The rapalogs provide one avenue for inhibiting the PI3K/Akt/mTOR pathway. They have had some success but left much room for improvement. As the newer agents progress through clinical evaluation – inhibitors of PI3K, Akt, and mTOR kinase inhibitors – the early findings suggest the drugs are relatively well tolerated and that pathway downregulation is being achieved. However, there have been relatively few clinical responses, even amongst those patients with PTEN loss or activating mutations of PI3K. Irrespective, investigators are devising and employing new strategies to enhance outcomes, in particular by enriching patient populations and testing a multitude of drug combinations based on sound rationale.
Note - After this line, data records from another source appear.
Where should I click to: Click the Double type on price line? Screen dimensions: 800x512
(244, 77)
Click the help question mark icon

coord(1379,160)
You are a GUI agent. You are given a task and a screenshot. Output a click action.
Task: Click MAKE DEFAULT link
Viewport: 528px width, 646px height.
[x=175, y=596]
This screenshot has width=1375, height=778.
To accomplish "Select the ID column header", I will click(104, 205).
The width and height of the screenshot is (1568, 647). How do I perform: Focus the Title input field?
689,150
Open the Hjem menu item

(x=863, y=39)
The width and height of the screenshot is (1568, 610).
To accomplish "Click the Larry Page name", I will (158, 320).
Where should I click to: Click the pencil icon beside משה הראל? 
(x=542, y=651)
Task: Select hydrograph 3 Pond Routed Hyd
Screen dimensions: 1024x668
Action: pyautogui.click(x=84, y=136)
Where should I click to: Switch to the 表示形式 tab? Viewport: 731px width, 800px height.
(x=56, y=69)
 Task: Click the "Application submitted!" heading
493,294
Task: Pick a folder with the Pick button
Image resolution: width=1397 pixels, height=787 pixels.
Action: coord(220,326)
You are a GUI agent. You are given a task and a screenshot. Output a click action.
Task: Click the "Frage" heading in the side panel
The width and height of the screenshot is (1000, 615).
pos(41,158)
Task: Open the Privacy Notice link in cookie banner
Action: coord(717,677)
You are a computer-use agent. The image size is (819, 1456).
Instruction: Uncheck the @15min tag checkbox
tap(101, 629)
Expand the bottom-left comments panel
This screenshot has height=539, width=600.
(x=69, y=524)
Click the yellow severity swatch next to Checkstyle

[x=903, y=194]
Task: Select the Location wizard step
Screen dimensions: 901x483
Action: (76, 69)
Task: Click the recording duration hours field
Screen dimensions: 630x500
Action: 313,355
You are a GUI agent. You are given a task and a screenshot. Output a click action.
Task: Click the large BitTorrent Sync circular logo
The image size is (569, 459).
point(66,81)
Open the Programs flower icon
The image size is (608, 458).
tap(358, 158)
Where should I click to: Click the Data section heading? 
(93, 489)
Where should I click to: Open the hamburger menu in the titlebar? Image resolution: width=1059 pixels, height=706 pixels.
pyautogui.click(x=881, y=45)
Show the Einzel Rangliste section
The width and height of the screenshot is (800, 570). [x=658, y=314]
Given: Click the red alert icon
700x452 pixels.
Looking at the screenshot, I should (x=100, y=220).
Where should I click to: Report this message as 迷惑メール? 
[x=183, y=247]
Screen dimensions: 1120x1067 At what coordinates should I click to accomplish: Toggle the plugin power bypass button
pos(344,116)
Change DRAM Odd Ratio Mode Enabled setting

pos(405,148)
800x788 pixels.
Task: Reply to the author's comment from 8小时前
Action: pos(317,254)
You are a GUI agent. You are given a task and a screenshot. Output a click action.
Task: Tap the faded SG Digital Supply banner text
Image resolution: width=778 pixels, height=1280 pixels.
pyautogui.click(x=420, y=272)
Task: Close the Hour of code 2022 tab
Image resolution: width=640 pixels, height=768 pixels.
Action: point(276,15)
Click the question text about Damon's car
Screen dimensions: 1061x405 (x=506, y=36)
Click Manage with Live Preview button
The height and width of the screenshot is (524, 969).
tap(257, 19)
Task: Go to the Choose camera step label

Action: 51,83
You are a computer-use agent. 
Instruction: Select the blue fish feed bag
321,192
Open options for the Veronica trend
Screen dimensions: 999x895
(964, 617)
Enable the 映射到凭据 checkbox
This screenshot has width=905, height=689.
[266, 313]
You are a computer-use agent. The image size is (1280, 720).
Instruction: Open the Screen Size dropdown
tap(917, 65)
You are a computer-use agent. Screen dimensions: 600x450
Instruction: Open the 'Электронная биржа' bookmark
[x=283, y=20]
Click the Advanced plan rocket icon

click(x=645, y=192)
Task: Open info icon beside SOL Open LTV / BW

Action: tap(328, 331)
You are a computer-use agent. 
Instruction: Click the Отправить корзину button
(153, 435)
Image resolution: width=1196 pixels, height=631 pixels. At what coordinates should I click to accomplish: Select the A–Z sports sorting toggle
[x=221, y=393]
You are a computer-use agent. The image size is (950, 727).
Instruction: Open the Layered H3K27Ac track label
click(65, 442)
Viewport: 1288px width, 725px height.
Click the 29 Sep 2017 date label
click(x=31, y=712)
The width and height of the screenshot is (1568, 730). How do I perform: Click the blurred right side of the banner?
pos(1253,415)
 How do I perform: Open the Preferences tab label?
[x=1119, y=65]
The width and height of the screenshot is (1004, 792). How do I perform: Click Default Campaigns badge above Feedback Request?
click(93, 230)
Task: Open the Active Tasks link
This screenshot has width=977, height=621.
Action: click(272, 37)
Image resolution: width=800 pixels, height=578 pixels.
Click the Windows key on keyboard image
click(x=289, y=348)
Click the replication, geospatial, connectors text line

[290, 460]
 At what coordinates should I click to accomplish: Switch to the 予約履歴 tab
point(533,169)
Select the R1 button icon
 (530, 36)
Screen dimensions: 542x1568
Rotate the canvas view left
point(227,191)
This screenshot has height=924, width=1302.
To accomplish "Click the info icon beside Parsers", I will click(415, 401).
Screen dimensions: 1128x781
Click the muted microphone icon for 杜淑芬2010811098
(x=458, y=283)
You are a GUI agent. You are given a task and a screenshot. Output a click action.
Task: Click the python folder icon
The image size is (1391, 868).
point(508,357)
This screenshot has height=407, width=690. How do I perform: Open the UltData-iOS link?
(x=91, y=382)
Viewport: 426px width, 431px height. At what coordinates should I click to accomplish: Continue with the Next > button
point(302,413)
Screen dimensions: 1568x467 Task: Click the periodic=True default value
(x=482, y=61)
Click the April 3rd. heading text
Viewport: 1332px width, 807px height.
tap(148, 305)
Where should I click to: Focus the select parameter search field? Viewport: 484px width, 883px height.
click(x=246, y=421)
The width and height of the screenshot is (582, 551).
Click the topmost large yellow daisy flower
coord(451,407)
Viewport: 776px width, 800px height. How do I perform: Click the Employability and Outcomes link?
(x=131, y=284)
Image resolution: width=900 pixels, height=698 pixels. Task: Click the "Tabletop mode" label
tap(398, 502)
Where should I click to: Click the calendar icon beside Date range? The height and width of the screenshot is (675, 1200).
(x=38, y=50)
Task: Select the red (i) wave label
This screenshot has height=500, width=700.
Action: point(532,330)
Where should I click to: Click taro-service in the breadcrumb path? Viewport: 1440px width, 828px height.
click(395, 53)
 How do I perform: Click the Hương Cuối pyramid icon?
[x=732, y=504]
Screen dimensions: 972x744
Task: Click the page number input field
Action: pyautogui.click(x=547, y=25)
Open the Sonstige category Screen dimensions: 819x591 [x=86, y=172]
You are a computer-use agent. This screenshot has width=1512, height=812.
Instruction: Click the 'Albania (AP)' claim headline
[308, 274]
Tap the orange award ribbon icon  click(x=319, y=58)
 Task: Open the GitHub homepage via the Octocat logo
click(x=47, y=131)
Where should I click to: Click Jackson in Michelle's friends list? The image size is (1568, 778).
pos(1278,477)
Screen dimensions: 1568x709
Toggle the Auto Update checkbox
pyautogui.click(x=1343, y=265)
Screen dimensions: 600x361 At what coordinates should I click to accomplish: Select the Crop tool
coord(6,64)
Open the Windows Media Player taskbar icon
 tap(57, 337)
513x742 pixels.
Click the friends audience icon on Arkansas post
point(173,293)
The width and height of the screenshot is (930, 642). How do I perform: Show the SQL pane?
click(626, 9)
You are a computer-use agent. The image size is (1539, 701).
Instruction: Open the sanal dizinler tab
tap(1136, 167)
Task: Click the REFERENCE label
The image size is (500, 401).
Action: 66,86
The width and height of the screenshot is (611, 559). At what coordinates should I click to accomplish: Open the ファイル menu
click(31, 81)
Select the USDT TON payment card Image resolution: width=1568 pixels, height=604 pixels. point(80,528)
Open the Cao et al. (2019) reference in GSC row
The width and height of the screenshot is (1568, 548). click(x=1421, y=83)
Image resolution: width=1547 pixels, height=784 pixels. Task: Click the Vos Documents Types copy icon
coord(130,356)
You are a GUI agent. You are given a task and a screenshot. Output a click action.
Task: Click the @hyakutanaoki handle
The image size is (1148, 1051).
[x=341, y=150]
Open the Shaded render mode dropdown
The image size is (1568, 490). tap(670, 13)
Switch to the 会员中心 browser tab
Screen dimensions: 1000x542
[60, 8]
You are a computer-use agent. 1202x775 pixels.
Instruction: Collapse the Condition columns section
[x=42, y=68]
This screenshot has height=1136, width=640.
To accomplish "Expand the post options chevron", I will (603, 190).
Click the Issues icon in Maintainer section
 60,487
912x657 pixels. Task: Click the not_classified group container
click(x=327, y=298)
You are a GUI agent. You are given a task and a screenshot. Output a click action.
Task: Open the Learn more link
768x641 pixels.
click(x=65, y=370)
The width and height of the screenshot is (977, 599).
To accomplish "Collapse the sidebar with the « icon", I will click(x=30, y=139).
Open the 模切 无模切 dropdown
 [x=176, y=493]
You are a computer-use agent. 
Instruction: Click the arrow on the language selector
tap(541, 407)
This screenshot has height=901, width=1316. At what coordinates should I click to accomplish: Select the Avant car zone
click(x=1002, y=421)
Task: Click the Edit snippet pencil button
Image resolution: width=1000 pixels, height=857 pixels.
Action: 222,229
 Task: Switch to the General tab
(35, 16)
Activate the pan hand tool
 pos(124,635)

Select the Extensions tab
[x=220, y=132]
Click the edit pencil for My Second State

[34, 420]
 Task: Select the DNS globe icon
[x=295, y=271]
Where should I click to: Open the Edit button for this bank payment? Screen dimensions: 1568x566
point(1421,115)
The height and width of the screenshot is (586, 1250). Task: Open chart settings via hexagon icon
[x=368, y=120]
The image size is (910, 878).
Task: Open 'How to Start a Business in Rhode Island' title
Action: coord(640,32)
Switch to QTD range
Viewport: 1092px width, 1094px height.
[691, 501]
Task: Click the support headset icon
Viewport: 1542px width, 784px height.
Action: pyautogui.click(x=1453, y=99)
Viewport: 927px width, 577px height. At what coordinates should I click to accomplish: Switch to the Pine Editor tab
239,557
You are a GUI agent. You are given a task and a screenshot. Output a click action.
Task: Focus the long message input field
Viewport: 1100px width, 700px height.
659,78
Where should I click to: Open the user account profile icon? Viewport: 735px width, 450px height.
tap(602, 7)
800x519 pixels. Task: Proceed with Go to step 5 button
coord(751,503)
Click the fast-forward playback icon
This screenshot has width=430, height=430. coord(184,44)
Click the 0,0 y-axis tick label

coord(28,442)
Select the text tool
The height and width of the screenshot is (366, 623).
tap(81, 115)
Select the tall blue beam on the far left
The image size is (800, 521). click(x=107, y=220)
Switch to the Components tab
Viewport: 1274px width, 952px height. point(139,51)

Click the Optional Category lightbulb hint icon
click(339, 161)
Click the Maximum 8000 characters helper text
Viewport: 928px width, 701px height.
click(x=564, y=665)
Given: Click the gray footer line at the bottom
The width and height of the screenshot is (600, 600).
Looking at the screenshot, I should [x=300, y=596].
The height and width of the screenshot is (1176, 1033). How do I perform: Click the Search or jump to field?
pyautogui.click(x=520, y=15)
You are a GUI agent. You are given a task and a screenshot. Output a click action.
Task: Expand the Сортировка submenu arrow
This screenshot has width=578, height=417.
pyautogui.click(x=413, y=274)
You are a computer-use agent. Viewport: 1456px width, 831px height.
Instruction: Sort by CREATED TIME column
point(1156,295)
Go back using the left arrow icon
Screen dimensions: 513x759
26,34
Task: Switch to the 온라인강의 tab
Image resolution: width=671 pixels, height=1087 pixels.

In addition, agents targeting other components of the pathway are under development. These include PDK1 inhibitors (to prevent AktT308 phosphorylation and non-PI3K dependent phosphorylation of other kinases that can promote cancer progression), SHIP agonists (to promote PIP3 degradation), and heat shock protein inhibitors (Akt is a client protein of the molecular chaperone). Given the importance of the PI3K pathway in the malignant phenotype, further optimization of the clinical use of these new compounds in the coming years is warranted and should lead to better patient outcomes.